While previous research has supported the idea that, for example, wanting to earn a slice of that $217 billion would motivate a C-suite level individual to move to another executive position, new research suggests being able to name yourself among the Cooks, Buffetts and Bezoses of the world is the more likely reason you’d want to make the switch.
A study by Federico Aime of Oklahoma State University, Jason W. Ridge of the University of Arkansas and Aaron Hill of the University of Florida finds that executives who earn less relative to other executives within their peer group accept jobs that allow them to level-up in social standing, rather than positions that give them more pay overall, even if that means keeping their pay similar to what they currently make.
“It’s sort of a ‘keeping up with the Joneses’ effect,” said Hill, Assistant Professor of Management at the Warrington College of Business. “[Executives] might not actually be better off, but they may feel better overall.”
Basing their study on an expansion of social comparison theory, which focuses on individuals’ engagement in selecting positive social comparison environments by drifting into groups that satisfy their needs for self-evaluation, the researchers tracked 1,001 executives who moved from one publicly traded firm to another between 1994 to 2010.
Based on this data, Aime, Hill and Ridge first hypothesized that executives who experienced larger disparity in relative pay in a prior top management team would seek to join top management teams where other team members’ pay ‘are near their own,’ or that these executives would move to top management teams that had less disperse pay structures.

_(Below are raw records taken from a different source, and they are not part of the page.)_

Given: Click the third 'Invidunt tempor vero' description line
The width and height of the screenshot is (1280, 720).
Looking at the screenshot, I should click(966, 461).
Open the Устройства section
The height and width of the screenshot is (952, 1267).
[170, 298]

Secondly, they hypothesized that as a way to reduce negative social comparison, executives would move to top management teams in which their relative position was better than it was in their previous top management team. Or, as one executive the researchers interviewed said, “This is my third position (in the top management team), and I’m not making much more than my first VP job, and I’ve moved twice. But what I’ve been able to do is move upward in the pecking order.”
With their hypotheses confirmed based on the results of their data, the researchers both expand social comparison theory and share important implications for executive employment.
“Our findings provide support for a fundamental aspect of Festinger’s (1954) social comparison theory that was previously untested in executive settings: the prediction that individuals will select positive social comparison environments by drifting into groups that satisfy their needs for self-evaluation,” the researchers write.
While previous research supported the idea that more money was a motivator for executives, Aime, Hill and Ridge’s results suggest otherwise, resulting in an important implication for those involved in attracting and maintaining executive talent.
“We show that, contrary to expectations of both the theory of wage dynamics (which predicts higher salaries to drive executive attraction and retention) and tournament theory (which points to advantages of high pay dispersion and large rewards), less dispersed pay structures may help attract executives seeking to restore more their social comparison situation,” the researchers write.
This research is forthcoming in the Strategic Management Journal.